Art, lighting and classic furnishings added character and drama to this contemporary Double Bay apartment dining room.

What do you think works without fail?

A well-considered lighting schedule. For me, it’s the most important aspect of an interior.

What matters to you most in the work that you do?

The most important aspect would be that the design as a whole represents my clients through my interpretation. Taking a client’s brief and pushing the ideas to a level which excites them without going off on a tangent.

Michael Bechara custom designed the brass mailbox and furnishings to personalise an Art Deco foyer in Sydney’s CBD.

What is your design pet hate?

From a practical point of view, beds with vast quantities of scatter cushions.

What do you think works without fail?

Honest use of materials and simplicity.

A kitchen renovation in Coogee – the handmade tiles and bespoke detailing gave this new kitchen some old world charm.

What do you look for in the people you work with?

Those who have an attention to detail, treat every job/task as it if it were being implemented on their own home and those who are easy to work with and make detail look effortless.

What do you look for in the clients you work with?

That sense of trust and approval of ideas. Once established, it becomes a great experience for all involved.

A lounge / home theatre in a Sydney residence.

You have had much peer recognition over the years.
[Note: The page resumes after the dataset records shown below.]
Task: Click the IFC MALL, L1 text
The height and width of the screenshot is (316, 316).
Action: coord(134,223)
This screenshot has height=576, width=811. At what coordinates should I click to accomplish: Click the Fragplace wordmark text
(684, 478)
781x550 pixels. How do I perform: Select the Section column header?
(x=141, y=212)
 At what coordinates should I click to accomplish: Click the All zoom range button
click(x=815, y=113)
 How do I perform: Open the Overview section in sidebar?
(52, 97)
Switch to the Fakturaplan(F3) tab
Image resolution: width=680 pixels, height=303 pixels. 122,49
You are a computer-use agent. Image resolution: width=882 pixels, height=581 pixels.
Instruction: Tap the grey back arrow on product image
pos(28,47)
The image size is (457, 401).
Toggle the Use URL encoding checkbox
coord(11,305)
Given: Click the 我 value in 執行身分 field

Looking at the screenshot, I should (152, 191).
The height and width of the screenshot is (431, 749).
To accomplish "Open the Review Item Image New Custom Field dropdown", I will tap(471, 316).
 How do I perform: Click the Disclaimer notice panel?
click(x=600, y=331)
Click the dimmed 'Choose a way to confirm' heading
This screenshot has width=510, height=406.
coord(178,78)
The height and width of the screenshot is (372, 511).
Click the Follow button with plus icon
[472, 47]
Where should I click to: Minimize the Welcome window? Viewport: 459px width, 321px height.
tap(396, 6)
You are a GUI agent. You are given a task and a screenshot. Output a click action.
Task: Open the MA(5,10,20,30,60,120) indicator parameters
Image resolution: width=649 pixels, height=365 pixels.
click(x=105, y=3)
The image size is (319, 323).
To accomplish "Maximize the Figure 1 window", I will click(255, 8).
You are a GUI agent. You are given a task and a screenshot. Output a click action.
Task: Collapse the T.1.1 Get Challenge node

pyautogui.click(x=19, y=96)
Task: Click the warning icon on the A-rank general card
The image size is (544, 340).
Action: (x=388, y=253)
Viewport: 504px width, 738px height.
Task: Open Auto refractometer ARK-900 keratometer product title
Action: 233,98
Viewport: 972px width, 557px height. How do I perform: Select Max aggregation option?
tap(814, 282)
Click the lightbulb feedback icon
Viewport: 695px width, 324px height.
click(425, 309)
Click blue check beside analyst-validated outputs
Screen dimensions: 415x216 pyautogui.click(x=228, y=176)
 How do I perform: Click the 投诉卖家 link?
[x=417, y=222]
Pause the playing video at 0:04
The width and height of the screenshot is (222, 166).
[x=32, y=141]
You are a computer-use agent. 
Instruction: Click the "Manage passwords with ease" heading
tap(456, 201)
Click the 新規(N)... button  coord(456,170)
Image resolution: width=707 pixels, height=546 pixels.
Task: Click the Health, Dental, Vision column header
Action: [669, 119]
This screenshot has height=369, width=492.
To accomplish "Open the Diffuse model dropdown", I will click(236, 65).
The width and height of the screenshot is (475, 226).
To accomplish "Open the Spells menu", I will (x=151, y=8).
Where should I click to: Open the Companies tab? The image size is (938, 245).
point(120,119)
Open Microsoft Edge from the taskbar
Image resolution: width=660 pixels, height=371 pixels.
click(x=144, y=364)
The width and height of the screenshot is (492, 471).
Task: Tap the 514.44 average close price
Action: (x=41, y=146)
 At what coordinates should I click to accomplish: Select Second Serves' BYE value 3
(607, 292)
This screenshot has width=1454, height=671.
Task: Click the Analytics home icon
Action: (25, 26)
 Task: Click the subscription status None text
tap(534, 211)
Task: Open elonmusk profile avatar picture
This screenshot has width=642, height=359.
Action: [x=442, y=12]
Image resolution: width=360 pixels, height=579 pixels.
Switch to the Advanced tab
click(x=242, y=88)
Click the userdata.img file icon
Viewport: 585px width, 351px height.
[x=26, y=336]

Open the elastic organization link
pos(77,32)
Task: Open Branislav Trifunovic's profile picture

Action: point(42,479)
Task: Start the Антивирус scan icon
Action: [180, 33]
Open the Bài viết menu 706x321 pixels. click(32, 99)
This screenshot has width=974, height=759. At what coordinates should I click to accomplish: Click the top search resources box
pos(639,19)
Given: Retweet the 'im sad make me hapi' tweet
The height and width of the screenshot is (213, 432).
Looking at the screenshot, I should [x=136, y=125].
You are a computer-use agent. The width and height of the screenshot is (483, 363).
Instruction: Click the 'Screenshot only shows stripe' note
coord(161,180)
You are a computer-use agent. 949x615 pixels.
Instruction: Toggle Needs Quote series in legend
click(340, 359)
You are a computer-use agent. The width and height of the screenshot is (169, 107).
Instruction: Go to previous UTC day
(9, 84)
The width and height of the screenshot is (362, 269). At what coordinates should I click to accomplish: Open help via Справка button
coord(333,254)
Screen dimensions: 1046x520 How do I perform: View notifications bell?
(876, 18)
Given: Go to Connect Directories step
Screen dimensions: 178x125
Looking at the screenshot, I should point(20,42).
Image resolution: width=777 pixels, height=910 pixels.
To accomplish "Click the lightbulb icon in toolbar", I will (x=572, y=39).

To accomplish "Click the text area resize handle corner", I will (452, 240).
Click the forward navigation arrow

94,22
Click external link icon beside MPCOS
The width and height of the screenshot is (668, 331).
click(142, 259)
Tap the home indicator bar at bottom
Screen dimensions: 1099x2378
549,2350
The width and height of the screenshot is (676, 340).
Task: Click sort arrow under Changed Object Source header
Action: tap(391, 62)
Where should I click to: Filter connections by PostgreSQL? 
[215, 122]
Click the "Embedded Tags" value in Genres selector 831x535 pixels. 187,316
Is there a key moment that matters most?


My first editorial was a key moment in that it gave me reassurance I was on a path which would appeal.

What would the future bring that would make your career complete?

The opportunity to expand from customised furnishings and lighting (site specific at the moment) to a range available in the retail market.

Images – Justin Alexander

To learn more, visit the Michael Bechara Design website. 

Click here to see all the designers we’ve profiled so far in David Clark’s Edit.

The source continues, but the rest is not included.